As I said recently to a group of trainers in Melbourne: If you bore people around the dinner table, you will do that even better on stage.
Increasing Range of Behaviours
If we observe outstanding trainers, one component of their excellence is the broad and appropriate range of behaviours and expressions they bring from life into the classroom. For example, if you want to become more precise in your gestures on stage, then those new gestures need to be developed by some kind of life activity over time. It is not enough to tell a trainer how to use his or her hands, or how to stand, or to make eye contact. If the behaviours are not natural, they look acted, stilted, sometimes silly, and always incongruent. Our range of behaviours and expressions are learned in life, through experience. The performance of a trainer on stage is simply an exaggeration of the behaviours that are used in everyday experiences. One thing I know for certain is that there is no way to improve one’s performance on stage while working on stage. There is a myth that experience on stage is the pre-eminent path to becoming a competent trainer. This simply doesn’t make sense. Through repetition we only get better at what we already know how to do. On stage you can not focus on your outcomes and on your performance at the same time. Most trainers have no doubt had the experience of trying out some new ‘technique’ only to lose everything else that was good about our performance. A trainer can not effectively educate others who are not listening to them, who do not perceive them as credible, or who are sceptical because of that shifty thing they do with their eyes. Like it or not.. as a trainer, other people’s perceptions matter more than the trainer’s personal likes and dislikes.

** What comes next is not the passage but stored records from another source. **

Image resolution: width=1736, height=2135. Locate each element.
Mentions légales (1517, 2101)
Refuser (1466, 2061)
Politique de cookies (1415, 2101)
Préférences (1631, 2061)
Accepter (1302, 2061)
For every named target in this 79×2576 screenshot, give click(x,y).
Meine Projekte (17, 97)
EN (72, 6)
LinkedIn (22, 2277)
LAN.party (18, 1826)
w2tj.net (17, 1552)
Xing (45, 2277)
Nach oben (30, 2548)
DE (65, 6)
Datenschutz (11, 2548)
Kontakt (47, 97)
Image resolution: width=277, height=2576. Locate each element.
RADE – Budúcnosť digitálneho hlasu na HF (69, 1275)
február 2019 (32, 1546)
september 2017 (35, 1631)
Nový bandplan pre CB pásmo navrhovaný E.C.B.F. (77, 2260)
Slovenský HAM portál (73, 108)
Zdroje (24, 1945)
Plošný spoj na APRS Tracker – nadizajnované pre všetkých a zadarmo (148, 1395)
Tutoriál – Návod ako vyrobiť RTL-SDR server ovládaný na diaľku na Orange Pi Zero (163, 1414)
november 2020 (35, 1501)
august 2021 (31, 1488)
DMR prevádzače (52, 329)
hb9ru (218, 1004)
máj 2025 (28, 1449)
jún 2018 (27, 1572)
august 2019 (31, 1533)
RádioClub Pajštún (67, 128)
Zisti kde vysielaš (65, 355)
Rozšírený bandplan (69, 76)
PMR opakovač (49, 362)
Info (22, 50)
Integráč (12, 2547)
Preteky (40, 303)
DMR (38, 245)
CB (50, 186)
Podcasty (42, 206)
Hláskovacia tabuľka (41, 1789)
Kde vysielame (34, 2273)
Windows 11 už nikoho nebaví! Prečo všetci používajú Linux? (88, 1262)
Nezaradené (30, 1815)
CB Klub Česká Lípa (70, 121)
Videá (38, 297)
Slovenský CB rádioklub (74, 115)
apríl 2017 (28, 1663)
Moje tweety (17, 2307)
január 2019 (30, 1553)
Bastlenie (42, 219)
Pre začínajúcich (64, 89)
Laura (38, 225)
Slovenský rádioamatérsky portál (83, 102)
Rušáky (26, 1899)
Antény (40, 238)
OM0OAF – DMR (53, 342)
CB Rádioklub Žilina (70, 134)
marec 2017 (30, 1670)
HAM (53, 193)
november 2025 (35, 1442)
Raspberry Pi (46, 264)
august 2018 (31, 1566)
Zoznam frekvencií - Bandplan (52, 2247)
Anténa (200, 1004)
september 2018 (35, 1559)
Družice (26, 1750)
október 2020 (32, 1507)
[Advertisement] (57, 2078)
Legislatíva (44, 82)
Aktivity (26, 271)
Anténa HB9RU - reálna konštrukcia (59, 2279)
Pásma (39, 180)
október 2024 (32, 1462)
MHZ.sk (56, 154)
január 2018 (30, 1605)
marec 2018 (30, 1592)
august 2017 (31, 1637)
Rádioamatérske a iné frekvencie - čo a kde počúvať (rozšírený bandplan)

Analysing Your Performance
The first, and single most important task I have when working with trainers as students, trainers I might add who are already competent in their profession is to assist them in analysing their own performances and identifying the acts, or behaviours that they are perceived as having by others. This activity is two-fold. First, the task is to assist them in learning how to perceive and label their own acts. The second part of the task is to give the trainers a safe environment in which they can receive honest feedback from other trainers who have seen them alive a presentation on stage. This process is a critical examination. Trainers who have experienced this process are often pleasantly surprised by the strengths that are perceived by others. By critically evaluating what the trainer is not doing on stage, and how other people perceive the acts they exhibit, they can begin to appreciate both their current strengths – those acts that are natural to them, and appropriate for their work as trainers, and the current weaknesses – either acts that are not particularly appropriate for their work as trainers, or acts that are missing altogether. It is through this analysis that they begin to pull apart their performance. And begin to see the gaps that, if filled, would lead to greater successes. Those successes might relate to achieving outcomes more consistently, or the ability to work with more diverse audiences, or even earn more money for their time.